The UN Food and Agriculture Organisation (FAO) has warned that the number of crop-eating locusts in east Africa could explode 400-fold by June 2020.

That would devastate harvests in a region with more than 19 million hungry people, the FAO has outlined.

According to an article published on Reuters last month, countries in east Africa are racing against time to prevent new swarms of locusts wreaking havoc with crops and livelihoods after the worst infestation in generations.

The publication outlined that “a lack of expertise in controlling the pests is not the only problem”.

It noted that Kenya temporarily ran out of pesticides, Ethiopia needs more planes and “Somalia and Yemen – torn by civil war – can’t guarantee exterminators’ safety”.

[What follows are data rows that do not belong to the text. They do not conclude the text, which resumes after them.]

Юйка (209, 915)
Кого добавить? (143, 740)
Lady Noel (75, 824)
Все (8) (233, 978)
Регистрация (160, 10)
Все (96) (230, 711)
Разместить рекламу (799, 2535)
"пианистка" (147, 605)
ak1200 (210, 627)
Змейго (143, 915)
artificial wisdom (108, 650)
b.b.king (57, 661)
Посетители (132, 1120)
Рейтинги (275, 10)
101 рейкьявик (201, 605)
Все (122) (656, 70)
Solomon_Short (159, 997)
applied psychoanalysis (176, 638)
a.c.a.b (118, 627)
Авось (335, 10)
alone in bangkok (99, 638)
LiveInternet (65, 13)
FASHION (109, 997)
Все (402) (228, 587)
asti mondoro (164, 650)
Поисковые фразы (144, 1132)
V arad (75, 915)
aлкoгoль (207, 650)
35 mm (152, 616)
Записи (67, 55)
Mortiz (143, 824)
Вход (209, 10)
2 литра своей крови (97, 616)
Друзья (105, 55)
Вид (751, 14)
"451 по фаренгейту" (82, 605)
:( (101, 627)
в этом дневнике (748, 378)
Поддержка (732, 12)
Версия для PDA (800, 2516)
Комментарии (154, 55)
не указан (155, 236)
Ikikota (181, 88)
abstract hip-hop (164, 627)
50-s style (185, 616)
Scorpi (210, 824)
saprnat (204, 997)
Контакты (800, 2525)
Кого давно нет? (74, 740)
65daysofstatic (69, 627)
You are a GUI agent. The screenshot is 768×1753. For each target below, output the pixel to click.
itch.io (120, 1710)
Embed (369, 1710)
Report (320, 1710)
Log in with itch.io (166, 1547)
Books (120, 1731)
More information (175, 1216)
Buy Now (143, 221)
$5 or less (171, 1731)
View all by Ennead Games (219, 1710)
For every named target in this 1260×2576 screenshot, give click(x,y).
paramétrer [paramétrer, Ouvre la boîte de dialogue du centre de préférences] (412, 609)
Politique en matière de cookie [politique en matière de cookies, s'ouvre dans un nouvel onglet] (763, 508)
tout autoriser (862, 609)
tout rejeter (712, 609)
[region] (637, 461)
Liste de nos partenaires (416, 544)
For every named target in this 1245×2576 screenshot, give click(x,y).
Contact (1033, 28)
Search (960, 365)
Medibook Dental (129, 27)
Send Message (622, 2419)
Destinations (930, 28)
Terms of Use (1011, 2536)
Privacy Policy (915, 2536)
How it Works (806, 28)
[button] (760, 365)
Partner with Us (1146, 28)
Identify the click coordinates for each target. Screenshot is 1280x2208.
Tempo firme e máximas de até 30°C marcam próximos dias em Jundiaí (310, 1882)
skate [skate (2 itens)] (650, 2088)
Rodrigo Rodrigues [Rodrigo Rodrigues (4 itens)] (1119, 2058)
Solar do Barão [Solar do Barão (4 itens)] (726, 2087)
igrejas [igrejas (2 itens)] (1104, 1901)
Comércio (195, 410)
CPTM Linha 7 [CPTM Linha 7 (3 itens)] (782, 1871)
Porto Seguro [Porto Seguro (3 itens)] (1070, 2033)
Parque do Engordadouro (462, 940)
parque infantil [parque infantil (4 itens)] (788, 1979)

According to Reuters, locust swarms have been recorded in the region since biblical times.

However, it has been outlined that “unusual weather patterns – exacerbated by climate change – have created ideal conditions for insect numbers to surge”.

In Ethiopia, the Reuters article noted, locusts have reached the fertile Rift Valley farmland and stripped grazing grounds in Kenya and Somalia. It outlined that “swarms can travel up to 150km (93 miles) a day and contain between 40-80 million locusts per square kilometer”.

“The second wave is coming,” said Cyril Ferrand, FAO’s head of resilience for Eastern Africa. “As crops are planted, locusts will eat everything.”

A single square kilometre (km²) swarm can eat as much food in a day as 35,000 people.